**** Texte fourni

Beaucoup d’idées, d’imagination, pour rendre les temps de dévotion vivants, festifs. Il eut l’initiative et la charge des trois jours de retraite qui ont préparé les pèlerins aux fêtes de Pentecôte, avant le départ dès le lundi. Et il s’est avéré, de bout en bout, et au retour dans les diverses plantations de la Croix ramenées des pèlerinages postérieurs, comme le prédicateur par excellence de la croix.

Quel a été l’impact de ce pèlerinage ? Notamment sur le plan politique ?

Ce pèlerinage a mobilisé les forces vives du catholicisme français, à l’appel du Pape Léon XIII qui a encouragé le projet dès ses débuts, désigné le P. François Picard supérieur général des assomptionnistes pour le diriger, veillé à l’esprit et aux buts affichés. Le Saint-Père a multiplié les indulgences attachées au pèlerinage, reçut les pèlerins à Rome le 15 octobre suivant, venus lui offrir leur croix. Chaque diocèse désigna ses représentants prêtres et laïcs en veillant à ce que toutes les couches sociales soient représentées, grâce à l’extraordinaire largesse des fidèles qui ne pouvaient partir. Même les religieux en exil ne furent pas oubliés.

********
**** Informations fournies

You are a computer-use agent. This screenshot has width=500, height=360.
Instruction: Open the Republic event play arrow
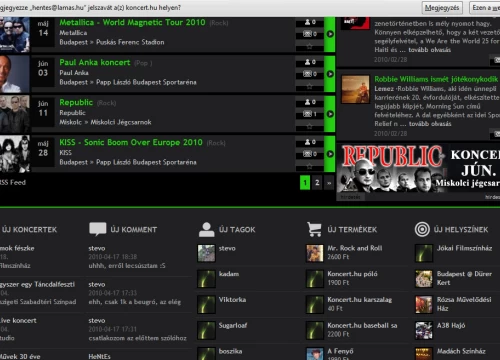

********

Vos consignes -
Dans le texte sur le pèlerinage, reprenez sous forme de liste le paragraphe qui commence par « Ce pèlerinage a mobilisé », en conservant ses faits principaux.

Réponse à l'exercice -
- Le pèlerinage a mobilisé les forces vives du catholicisme français, à l'appel du pape Léon XIII.
- Léon XIII a encouragé le projet dès ses débuts et veillé à l'esprit et aux buts affichés.
- Il a désigné le P. François Picard, supérieur général des assomptionnistes, pour le diriger.
- Il a multiplié les indulgences attachées au pèlerinage.
- Il a reçu à Rome, le 15 octobre suivant, les pèlerins venus lui offrir leur croix.
- Chaque diocèse a désigné des représentants, prêtres et laïcs, de toutes les couches sociales, grâce à la grande générosité des fidèles qui ne pouvaient pas partir.
- Les religieux en exil n'ont pas été oubliés.